> **Excerpt to read**

__________________________________________________

Mead v Kerney  NSWCA 215
Judgment date: 23 July 2012
Jurisdiction: NSW Court of Appeal1
Although a court may find an individual to have a residual earning capacity in theory, it may be of no value where there are no practical job opportunities available for the individual to exercise that capacity.
On 25 November 2001, the plaintiff, Mr Kerney, was severely injured in a motor vehicle accident. Mr Kerney sustained serious ongoing permanent orthopaedic disability in his right leg. His right leg was shortened and he walks with a noticeable limp. At the time of the accident he was employed by Telstra as a senior technician. During the 4 years prior to the trial, Mr Kerney unsuccessfully sought employment. Mr Kerney resides in Kandos which is about one hour's drive from Mudgee.
The primary judge, Garling J, assessed Mr Kerney's damages at $1,756,219.00.
The defendants challenged the primary judge's assessment of economic loss. They contended that the primary judge erred in concluding that, although the plaintiff has a theoretical earning capacity of 40%, that capacity was of no value because there was no prospect of him obtaining work to utilise it.
Mr Kerney cross-appealed and contended that the primary judge erred in:
- finding that the -plaintiff had any residual earning capacity at all;
- using the rate of increase of net earnings of a comparable employee to estimate the increases in the Plaintiff's earnings that were likely to have occurred in the absence of his injury;
- assuming a retirement age of 65 years, rather than 67, in calculating future economic loss.
The primary judge made the following observations about the onus of proof of residual earning capacity2:
"It is necessary for a plaintiff to prove the loss for which compensation is claimed: Todorovic v Waller (1981) 150 CLR 402 at 412-413, however conversely, it is not incumbent upon the injured plaintiff to prove what employment he or she "is not [in] capacitated from performing". It is for a defendant who contends that the plaintiff has a residual earning capacity to adduce evidence of what the plaintiff is capable of doing and what jobs are open to such a person: Luntz, Assessment of Damages for Personal Injury and Death (4 th ed) at [118 [1.9.20]]."
The primary judge opined 3 , that Mr Kerney was fit to work part time in light or restricted duties, probably for no more than 3 hours a day, in a job where he could sit and stand as necessary, and in which he was not required to walk over rough or uneven ground or climb stairs. Accordingly, the primary judge determined Mr Kerney's residual earning capacity from 1 September 2007, when he last saw Dr Harris and was discharged from his care, to date was in the order of 40%.
His Honour then proceeded to determine whether the plaintiff could, as a practical matter, utilise that capacity to obtain work in the geographical area in which it was reasonable for him to seek work. This reflected the approach in Nominal Defendant v Livaja 4 as follows:
"... When a person in middle age has spent all his or her life in a skilled or semiskilled occupation which, as a result of injury is no longer available, the identification of occupations which are theoretically available is only part of the task. There must also be a practical assessment of the likelihood of the individual obtaining employment in some such occupation..."().
The primary judge opined the following circumstances were relevant 5 :
- Mr Kerney was in his mid-30s at the time of the accident and is now aged about 45.
- The telecommunications field in which Mr Kerney was skilled at the time of the accident had undergone technological change and without undergoing retraining, work in the telecommunications industry would not be open to Mr Kerney.

__________________________________________________

> **Dataset excerpt**

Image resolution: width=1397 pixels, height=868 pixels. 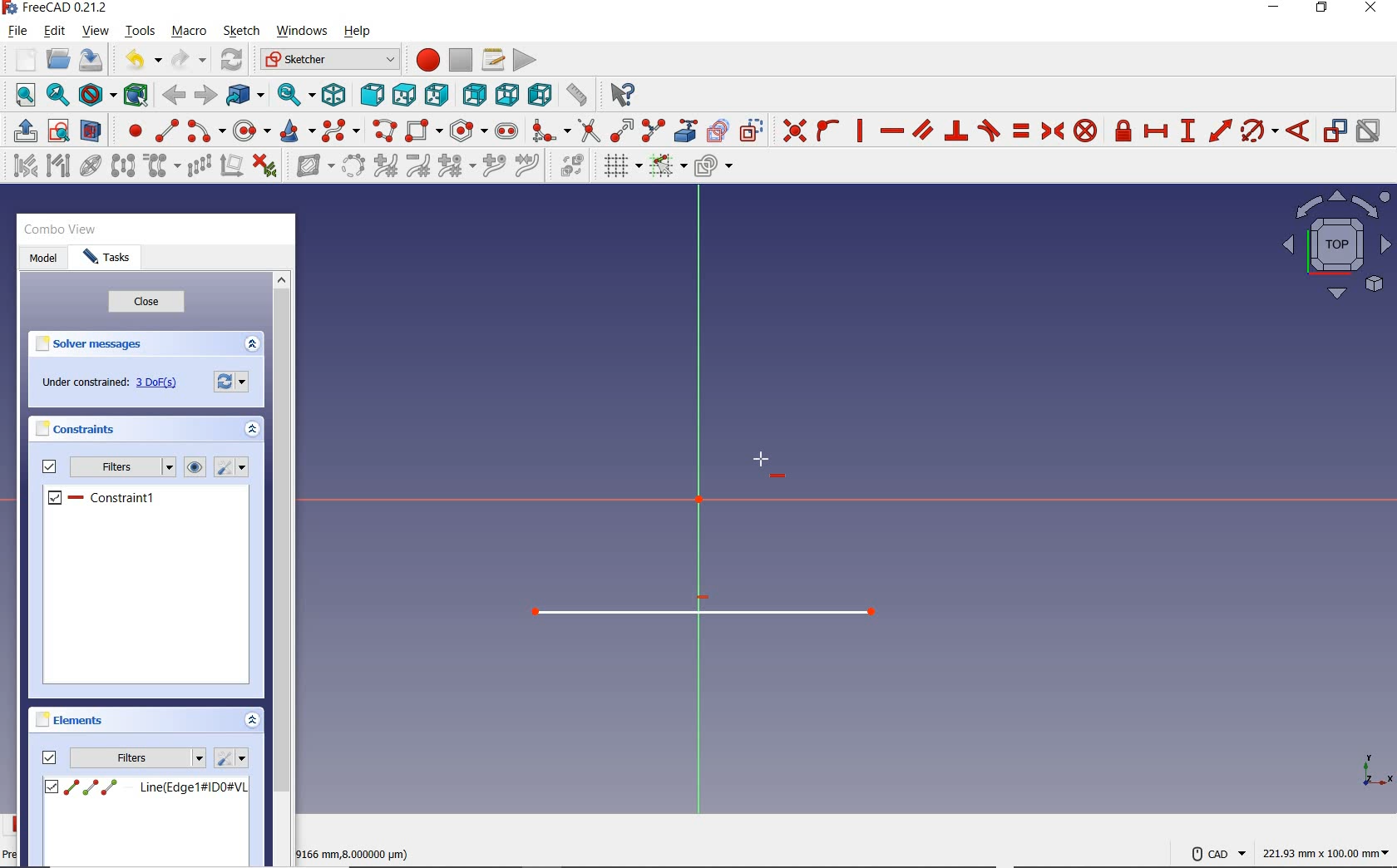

__________________________________________________

> **What is needed**
In the case summary of Mead v Kerney, what amount did the primary judge assess as Mr Kerney's damages?

> **Answer to the task**
$1,756,219.00